A man who has spent 15 years drawing an imaginary city whose residents are human excrement who have sex in public, and a woman who changed her name to Spartacus have been nominated for this year's Turner Prize.
Spartacus Chetwynd, Paul Noble, Luke Fowler and Elizabeth Price have all been shortlisted for the controversial art award.
Performance artist Chetwynd, 38, who "lives and works in a nudist colony in south London", changed her name from Lali on her 33rd birthday "to remind people they have a choice in life".
"Like my art, my name change annoys people. The moment it stops annoying people, I will rename myself again," she has said.
She puts on puppet performances with a group of friends and family using her own handmade costumes and sets.
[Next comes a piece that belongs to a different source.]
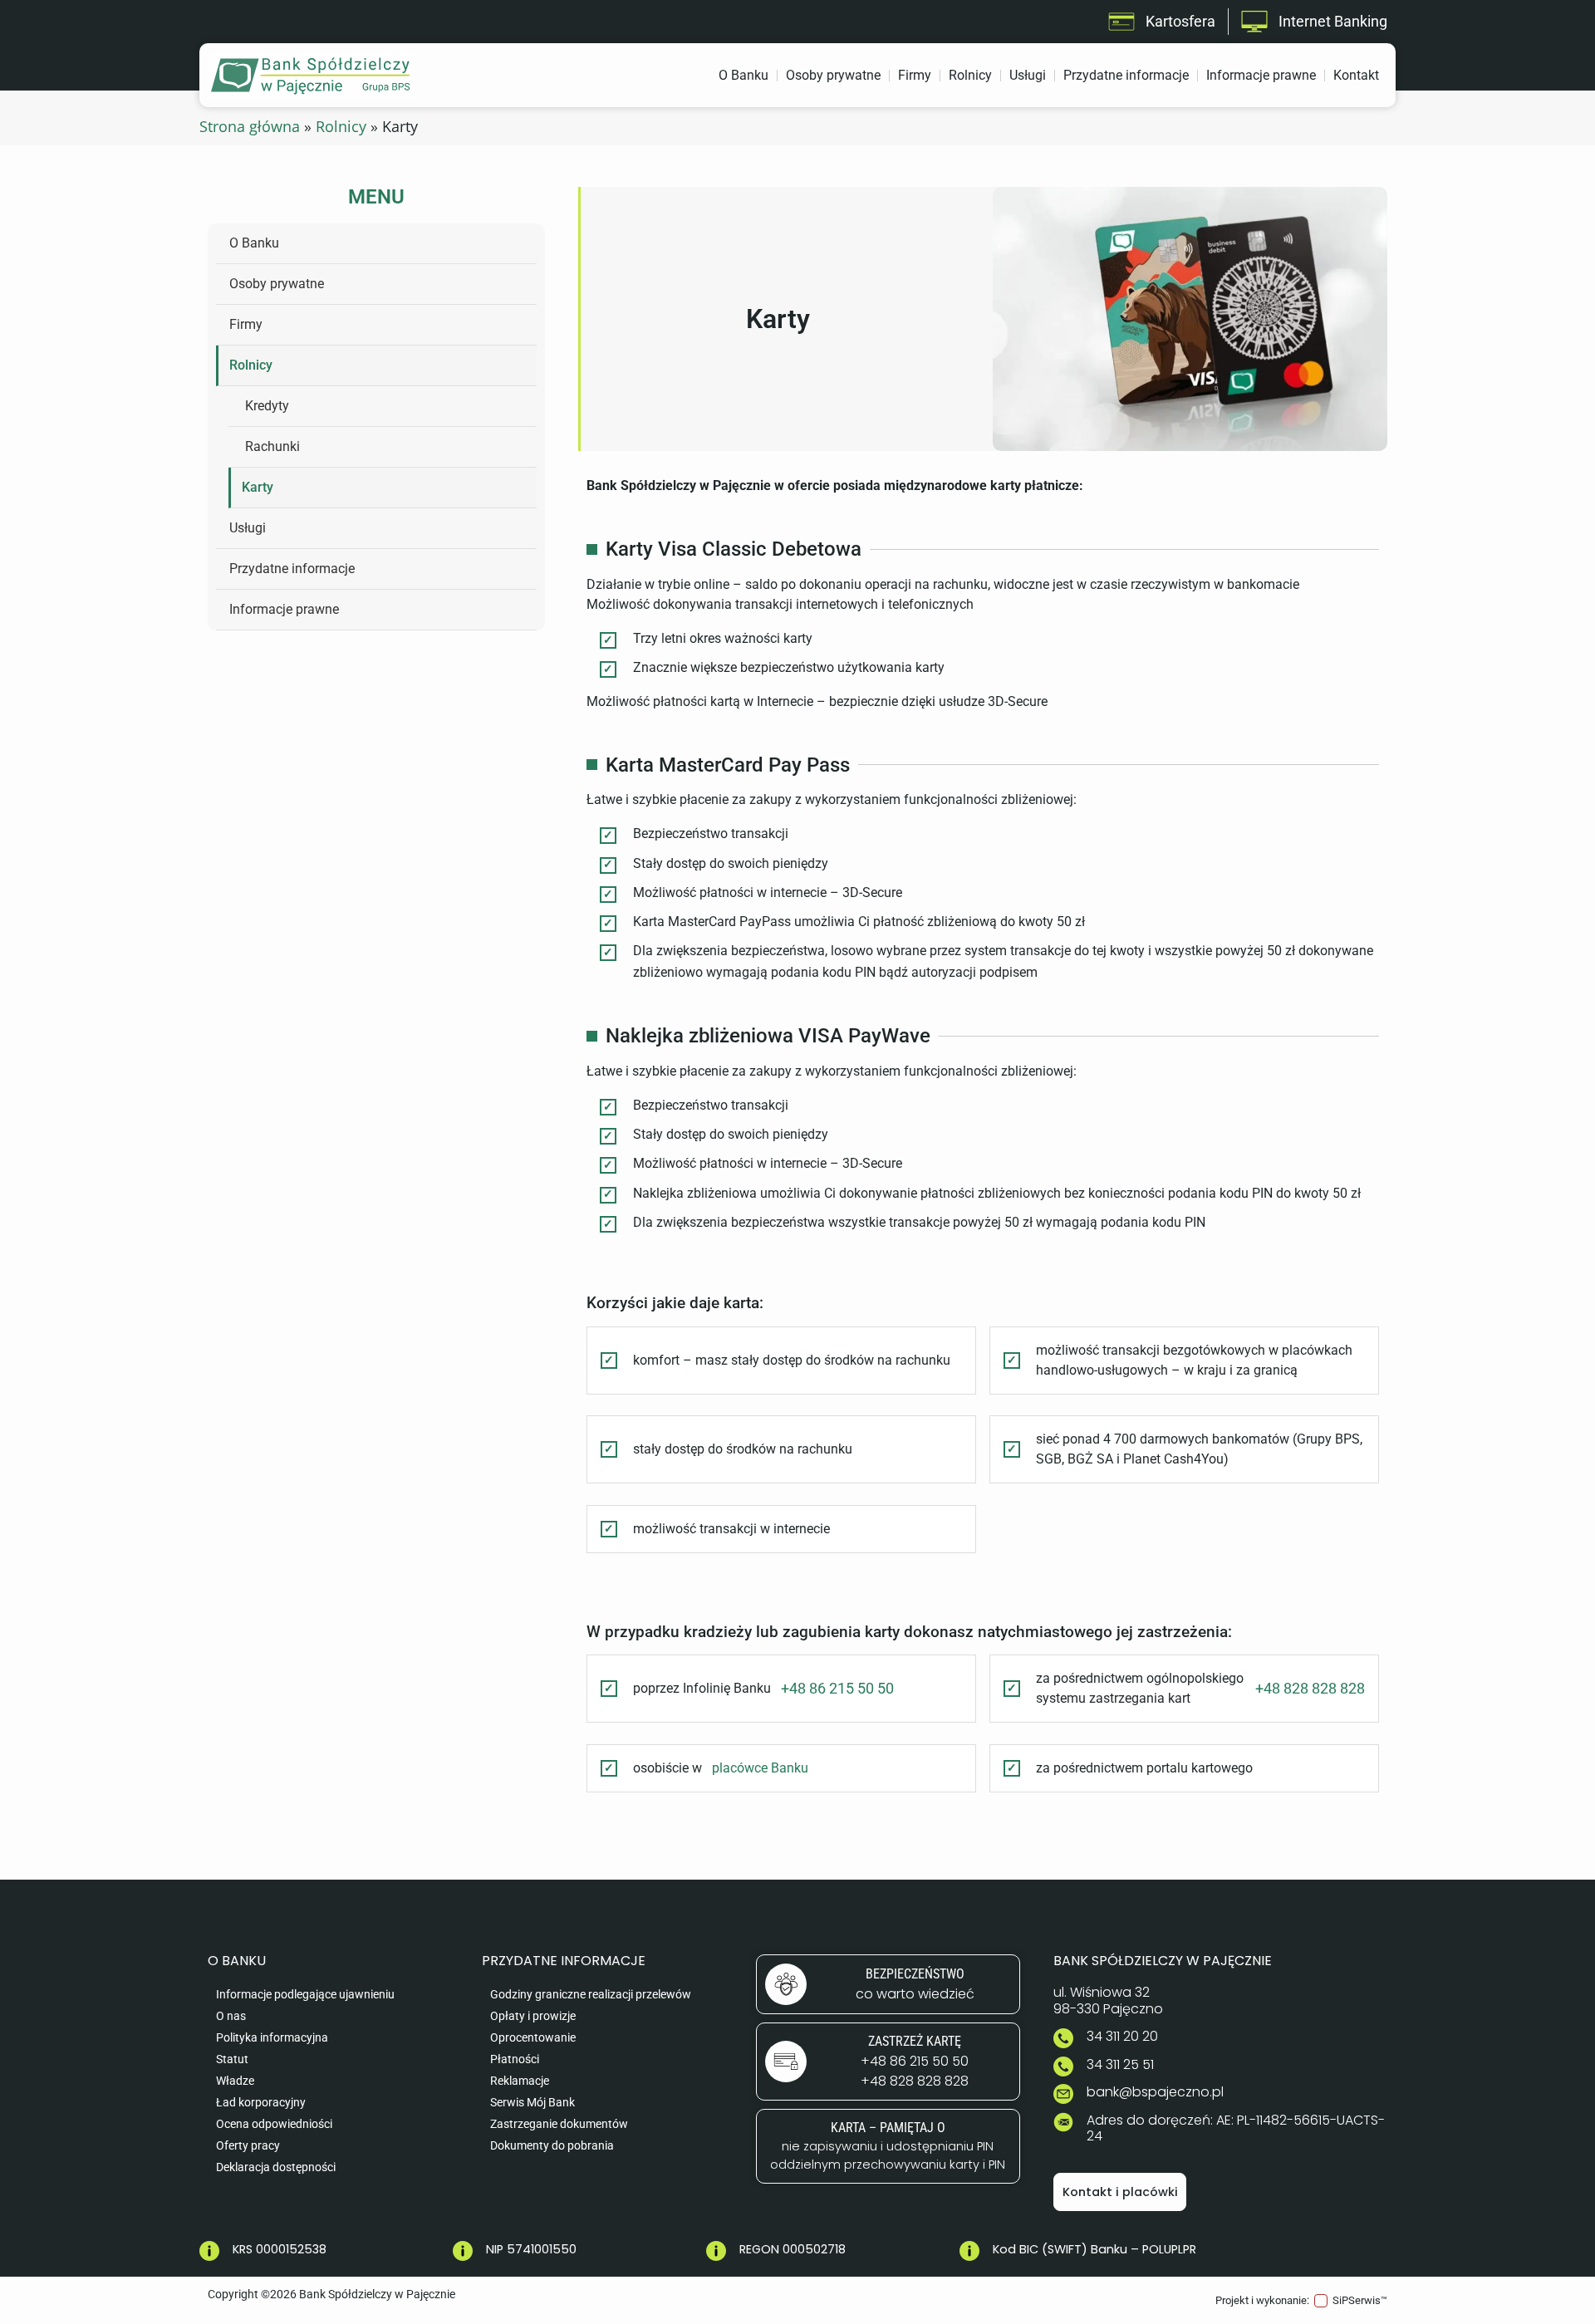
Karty (257, 487)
Her work includes An Evening With Jabba The Hutt 2003, in which she recast the villain from Return Of The Jedi as a "Stevie Wonder-type smooth operator".
Noble, 48, from London, has been creating detailed drawings of a fictional city, Nobson Newtown, for the last 15 years.
The inhabitants of the partially-ruined city are living excrement, who, in some scenes, engage in orgies.
His work has been described as a parody of an ideal city.
Fowler, 34, from Glasgow, is shortlisted for his film exploring the life and work of Scottish psychiatrist RD Laing.
Price, 45, from London, is in the running for the contemporary art prize for a trilogy of video installations.
The £40,000 Turner Prize sees £25,000 go to the winner and £5,000 each for the other shortlisted artists.
The prize, established in 1984, is given to a British artist under 50 for an outstanding exhibition or other presentation of their work in the 12 months before April 24 2012.
Tate Britain director Penelope Curtis, who is chair of the jury, said of the shortlist: "They are artists that have brought a kind of slowness of looking, it's not a quick fix.
"None of these works are something that you can get in a few minutes. You have to spend an hour or two to get it, whether it's film, drawing or performance."
The judges said there was a "humanity" running through all the artists' work.
They hailed Noble's art as "a compelling life project" of "incredible, monumental graphite drawings".
His work is an "utterly compelling ongoing narrative" and a "limitless journey of discovery", they said.
The artist takes almost "an omnipresent view" of a "dysfunctional world" in which "people become turds and turds become people".
They described Chetwynd, whose recent exhibition Odd Man Out 2011 took the form of a five-hour play addressing issues of "democracy, the right to vote and the consequences of decision-making", as a "very interesting character" who involves the audience in her work.
"She changed her name in 2007. That seems on the face of it ... a small point.
"But the idea of changing her name to Spartacus ... seems to have liberated her to make this ongoing increasingly diverse form of practice that includes as many people as possible," the judges said.
Fowler, best known for his film portraits of public figures, is said to have an "autobiographical and biographical thread to his work".
Price started to make films four years ago and has a musical background - she co-founded the indie-pop outfit Talulah Gosh.
Judges praised her "powerful body of work over the last three years".